My Facebook timeline this week (pretty much since it came into existence but hey) had me thinking just how much we still both overtly and subtly chisel women down. It’s more overt when we do things we’ve been “taught” by the patriarchy not to do. Preferred tool of choice? Shame. Which brings me to “nagging.”
So it’s said this year the yawning emoji will be launched, and of course there’s memes about it. The one that just made me sign was the one about men sending this emoji to women who send those “stupid long paragraphs.”
I am the kind of woman who sends long paragraphs when I need someone to understand something. I am a believer of context and in removing ignorance about how I wish to be treated. And since we’re throwing shade, if I send you long paragraphs more than twice in one month, I am usually a step away from using crayons to aptly illustrate my point. I am usually, at this point, frustrated and angry. Not talking about it, ignoring it and continuing to do the same thing I brought up, to me, is a sign of disrespect.
But as women we’ve been told not to nag. STILL. We are more vocal, but that’s still there, only this time different words are thrown around.
We’ve been told men don’t like long stories. Men don’t like being told when they are wrong. First seduce and feed him, then sweetly tell him what about his behavior is affecting you and what you’d like done differently. If he changes, reward him. If he doesn’t, you should still treat him like a king. Also, if you can ignore it, please do. For the sake of peace. You don’t want to be the reason he steps out of your union. If you don’t keep quiet he’ll go find another woman that appreciates him for who he is.
Ciru Ngigi had started a conversation on Facebook many months about children and daughters specifically being angry at their mothers for the men they chose to marry. I wrote or asked something in the comment section and this lady DM me. We talked quite a bit; she made me realize that for the most part, family dynamics are toxic. But there’s something she said that pains me till today. Her husband will insist on having sex even when she doesn’t want to, and when she is in pain. She has no choice but to be quiet for the sake of her daughters. We’ve been taught, “If it’s your husband, it’s not rape. So keep quiet and don’t try to bring drama.”
Men can talk about your outfit, body, mothering skills, cooking, working, not working, temper, attitude, vagina size, weakness, speaking up, number of sex partners, where you’ve been, whether you deserved to be harassed or raped, menstrual cycle, how many kids you do or don’t have, character, HAIR, mental health, hormones, curves or lack there off, outfit, drinking, partying, praying, being a wife material or nah- and God forbid you tell him how communication is important to you.
I’ve been told a lot of things by male age mates that have stuck with me but for this context I’ll tell you two. 1) “Wambaire, don’t be those chicks” after calling out bad behavior. 2) Men are the head and women are the neck.
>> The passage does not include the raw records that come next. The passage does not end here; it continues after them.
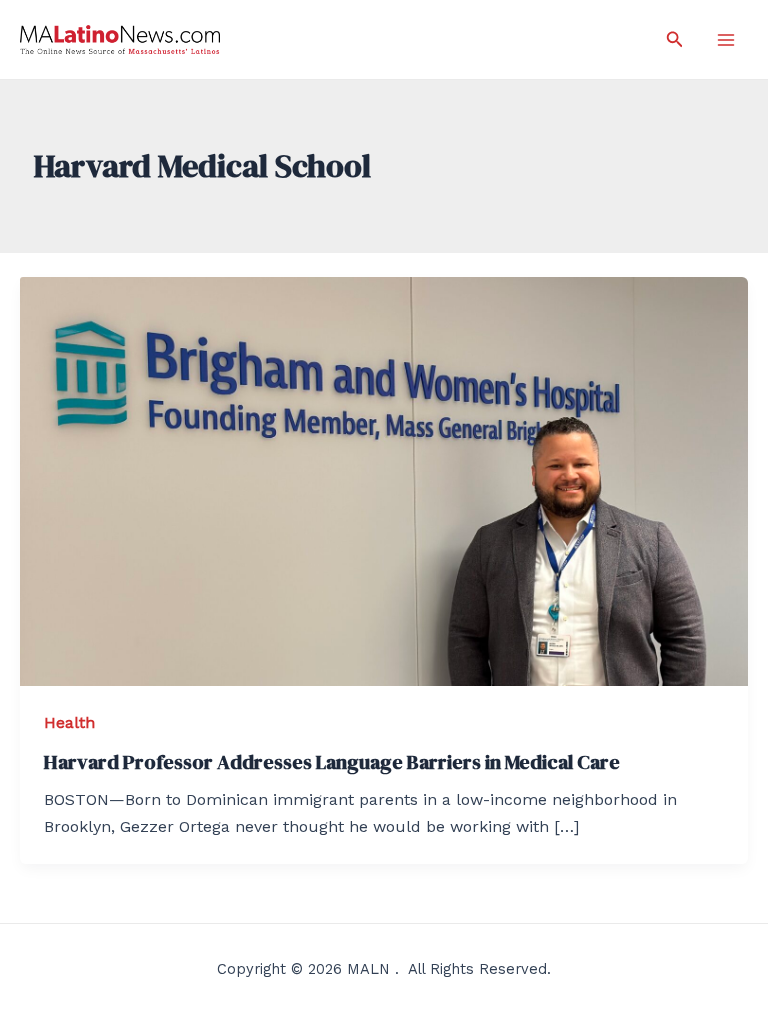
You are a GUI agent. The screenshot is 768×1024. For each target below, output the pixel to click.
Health (69, 722)
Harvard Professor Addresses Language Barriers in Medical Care (332, 762)
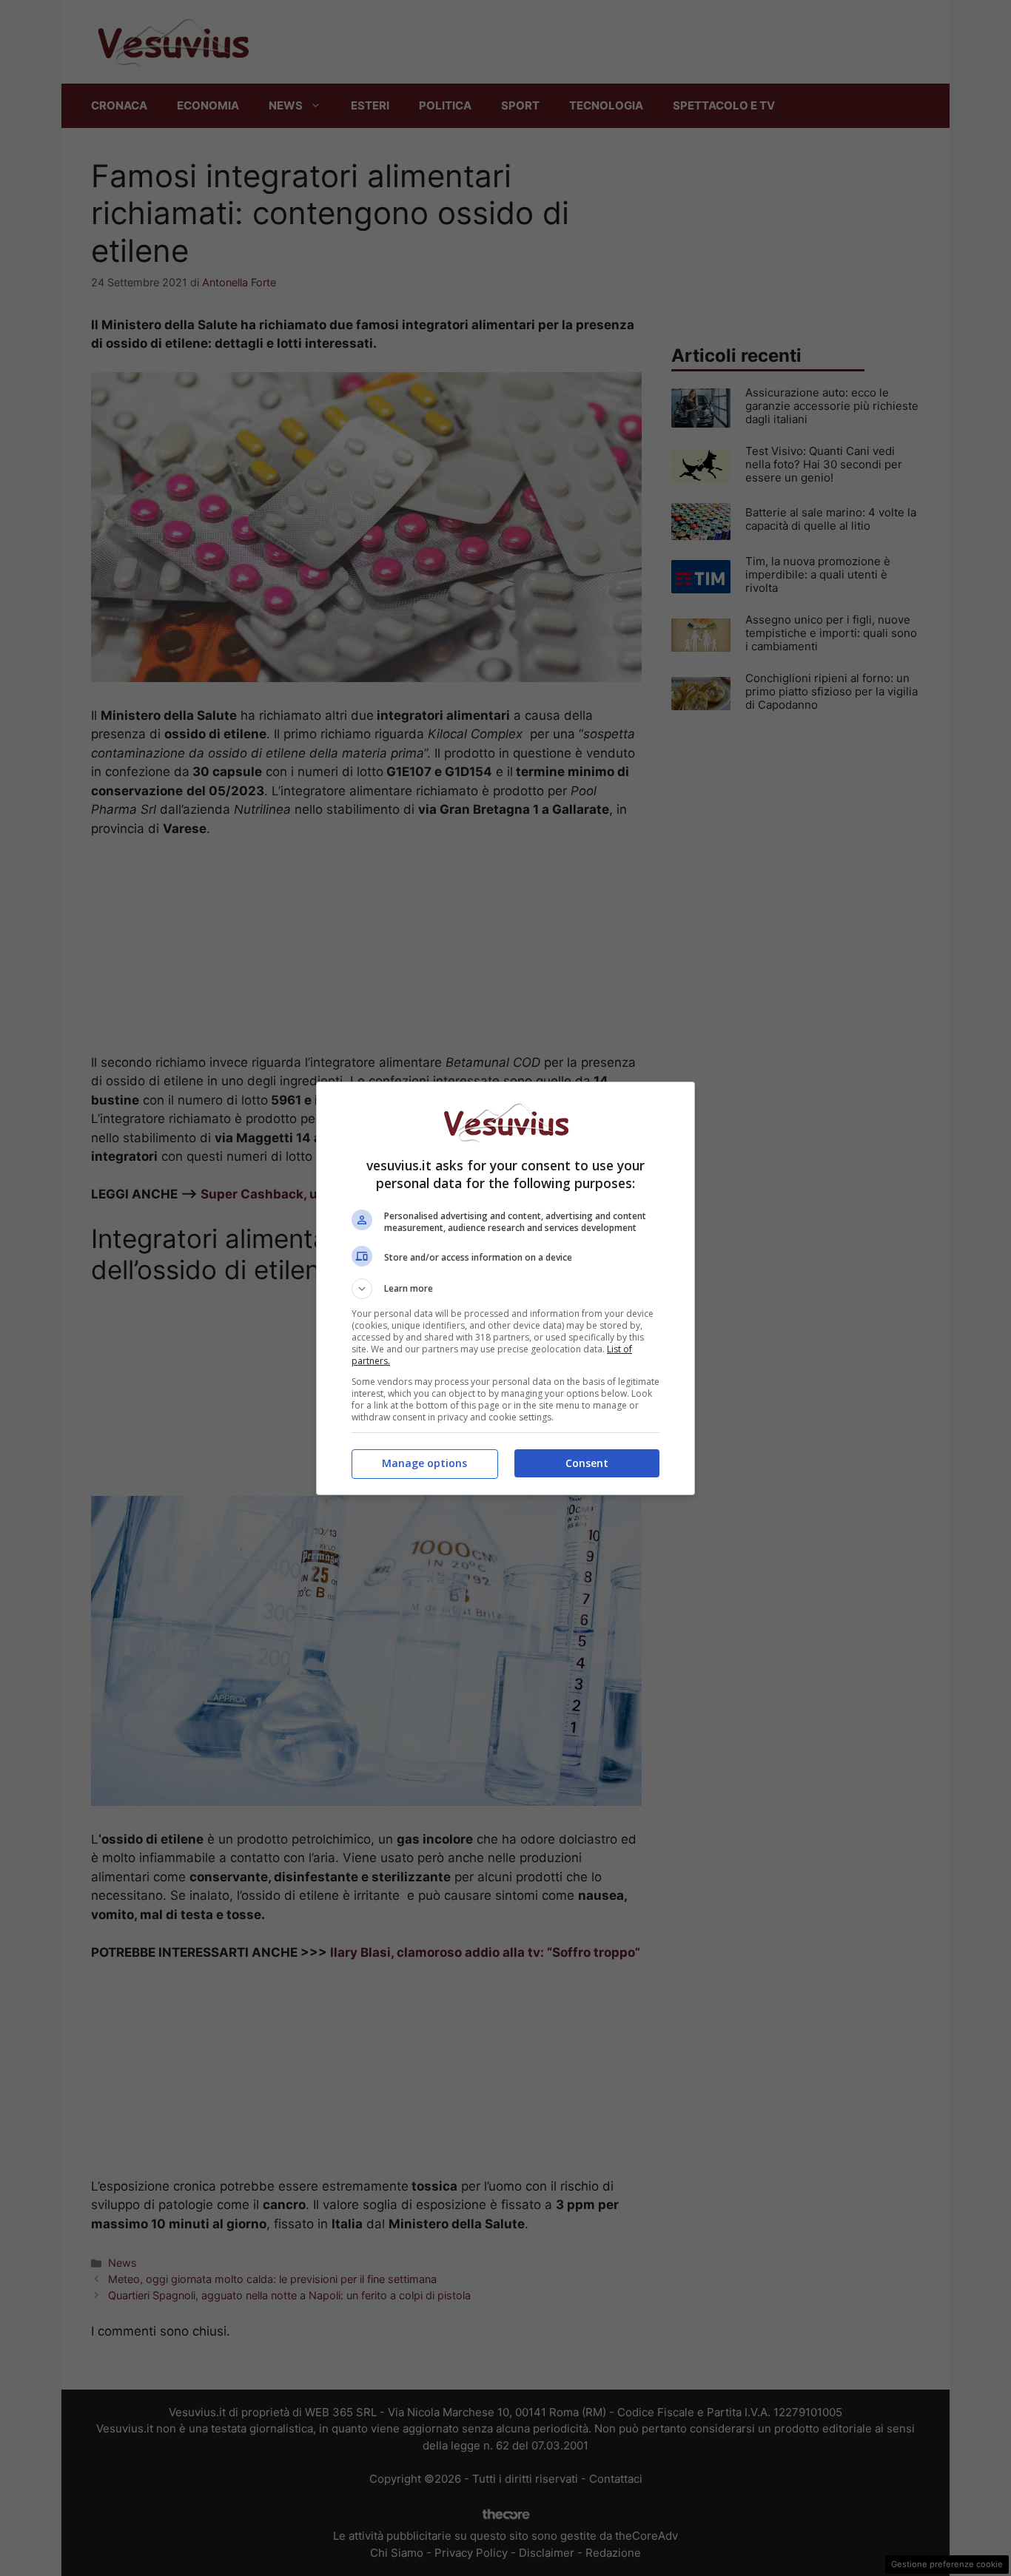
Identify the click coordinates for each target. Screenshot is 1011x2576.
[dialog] (505, 1288)
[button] (505, 1288)
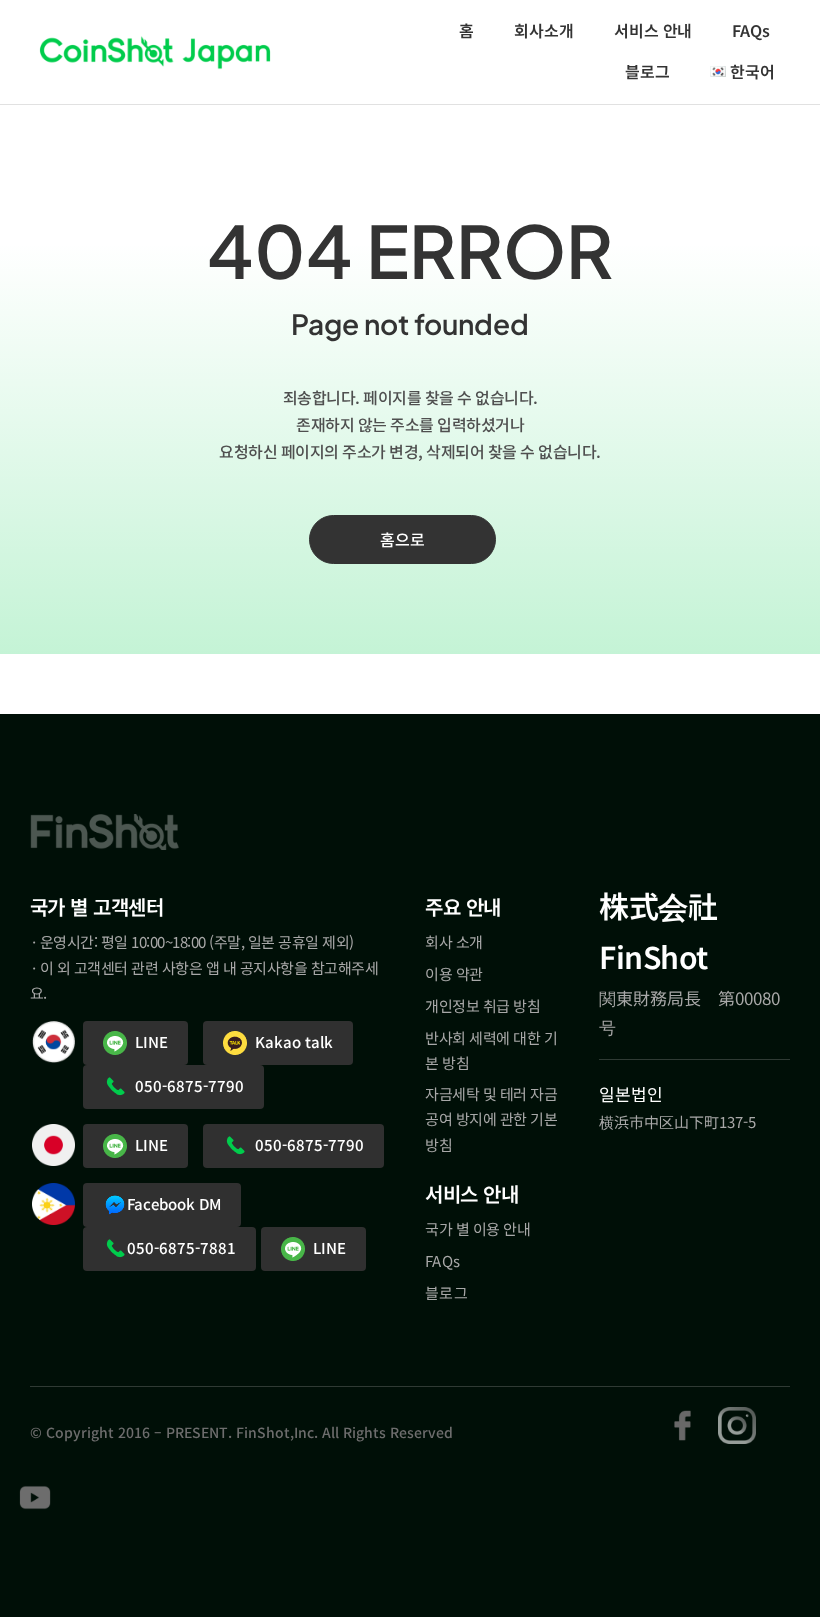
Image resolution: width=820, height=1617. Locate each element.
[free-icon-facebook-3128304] (682, 1415)
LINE (147, 1041)
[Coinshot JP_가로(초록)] (155, 49)
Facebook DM (174, 1203)
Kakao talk (290, 1041)
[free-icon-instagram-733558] (737, 1415)
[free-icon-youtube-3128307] (35, 1486)
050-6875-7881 (181, 1247)
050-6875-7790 (185, 1085)
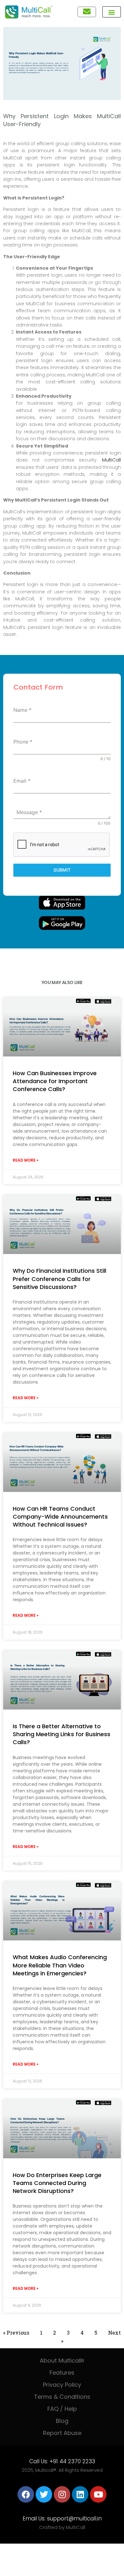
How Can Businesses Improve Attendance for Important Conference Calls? (55, 1081)
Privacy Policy (62, 2385)
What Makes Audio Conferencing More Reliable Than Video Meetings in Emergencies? (60, 1965)
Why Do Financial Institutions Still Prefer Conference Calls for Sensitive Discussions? (59, 1279)
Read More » (25, 1160)
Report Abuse (62, 2433)
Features (62, 2373)
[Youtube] (98, 2494)
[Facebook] (25, 2494)
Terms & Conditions (62, 2397)
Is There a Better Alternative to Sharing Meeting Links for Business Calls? (61, 1734)
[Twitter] (44, 2494)
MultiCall (111, 460)
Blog (62, 2421)
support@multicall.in (74, 2518)
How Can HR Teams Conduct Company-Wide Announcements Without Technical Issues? (60, 1516)
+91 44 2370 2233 (72, 2461)
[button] (111, 11)
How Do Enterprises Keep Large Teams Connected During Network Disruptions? (57, 2183)
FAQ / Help (62, 2409)
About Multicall (62, 2360)
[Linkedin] (80, 2494)
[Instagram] (62, 2494)
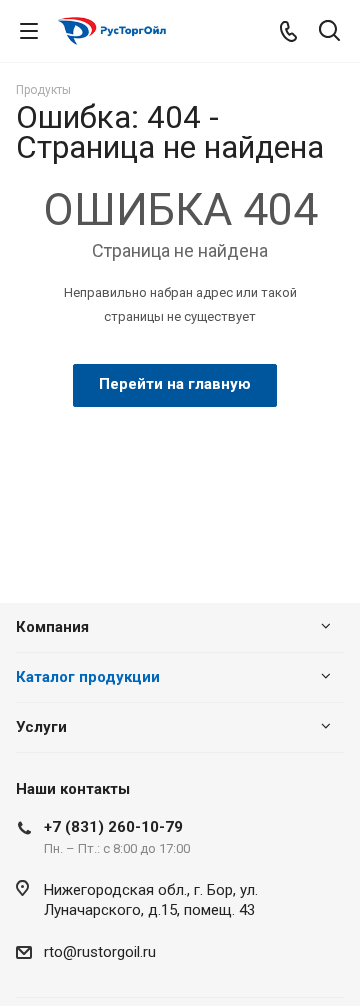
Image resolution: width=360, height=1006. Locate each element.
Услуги (41, 727)
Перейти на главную (175, 384)
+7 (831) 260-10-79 (113, 827)
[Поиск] (329, 32)
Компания (52, 627)
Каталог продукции (88, 677)
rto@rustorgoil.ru (100, 952)
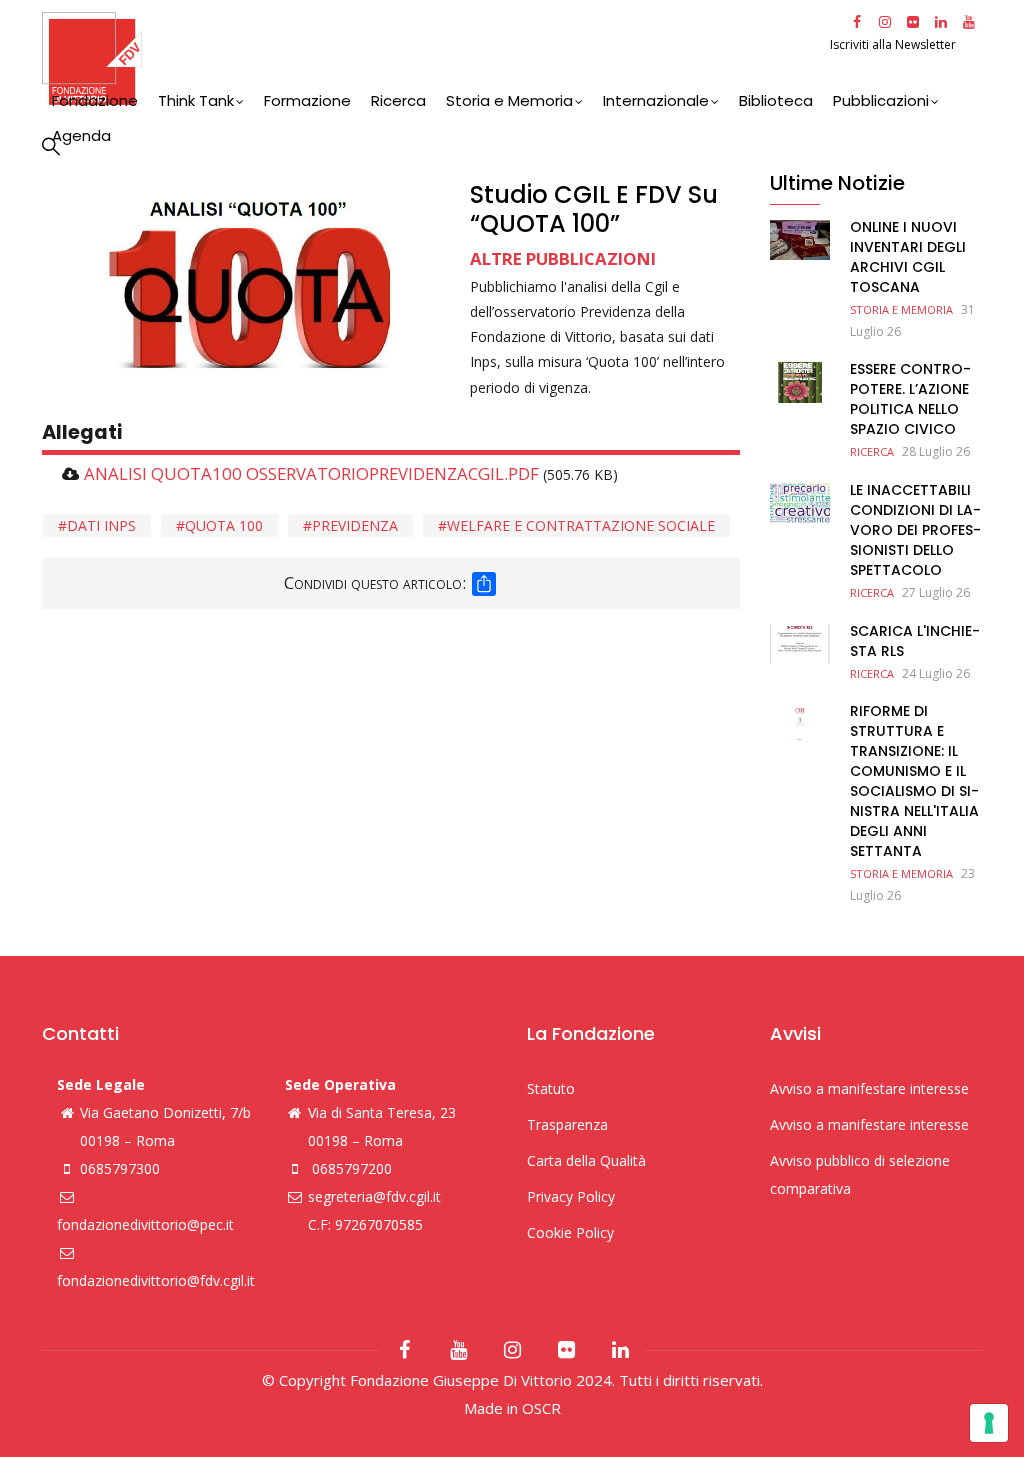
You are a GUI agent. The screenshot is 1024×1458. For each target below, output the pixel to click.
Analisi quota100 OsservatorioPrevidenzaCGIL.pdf (311, 473)
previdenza (355, 525)
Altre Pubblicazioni (563, 258)
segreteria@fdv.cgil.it (374, 1196)
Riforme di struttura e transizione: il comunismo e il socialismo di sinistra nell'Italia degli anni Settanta (914, 781)
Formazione (307, 100)
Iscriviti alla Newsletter (894, 44)
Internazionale (656, 100)
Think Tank (196, 100)
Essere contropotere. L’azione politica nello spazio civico (910, 399)
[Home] (433, 58)
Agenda (81, 135)
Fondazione (95, 100)
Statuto (551, 1088)
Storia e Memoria (509, 100)
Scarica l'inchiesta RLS (915, 641)
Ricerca (398, 100)
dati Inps (101, 525)
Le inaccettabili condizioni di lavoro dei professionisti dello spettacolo (915, 530)
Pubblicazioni (881, 100)
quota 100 (224, 525)
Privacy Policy (571, 1196)
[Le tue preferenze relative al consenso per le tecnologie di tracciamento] (989, 1423)
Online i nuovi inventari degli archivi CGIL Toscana (908, 257)
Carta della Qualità (586, 1160)
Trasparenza (567, 1124)
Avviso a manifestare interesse (869, 1088)
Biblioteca (776, 100)
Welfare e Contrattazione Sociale (581, 525)
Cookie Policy (570, 1232)
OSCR (541, 1408)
Aka men are meant to think for women so we have to run decisions about OUR lives by a man first.
I’ve been character assassinated and blue ticked for pointing out things that dishonor me. You’d think I’d tweeted “@blah your penis ain’t shit” and send a screenshot to his family group.
Before we get into the whole “that’s not a real man” narrative, let’s look at the wider context of what the woman faces. If you’re not married and with no kids (or do) in your late 20s, it’s like you’ve attracted such characters since your campus days. Not all men are like this, duh. However, these snide remarks and memes I see online let me know that there’s contempt against women who dare point out something a man does that’s making them unhappy.
Here’s the cream for me; the sketches and memes about the “crazy” chick. The one who breaks up with her man for not responding promptly? And how dare she do that? Never mind your phone is always in your hands when you two are together. And this is just one example.
What I am tired of is how women being told to shut up has morphed now more so into “humor” and gas-lighting so that men can still be mostly PC when they say “it’s just a joke”. That disclaimer is lest the feminist movement comes after them so they can say “it’s not about you, it’s about THOSE chicks.” And when you push hard enough, you’re now the problem for having no humor and maybe, just maybe, you are those chicks because look at you acting crazy.
Like, as in, it’s 2019. We haven’t grown past high school?
#metoo and #timesup are amazing, but my timeline tells me plenty of men are raising little boys like them. Boys who’ll silence my daughter if she dares say what makes her unhappy and she values. Because it’ll mean she wants and needs to be heard.
And what would be the value of her voice anyway?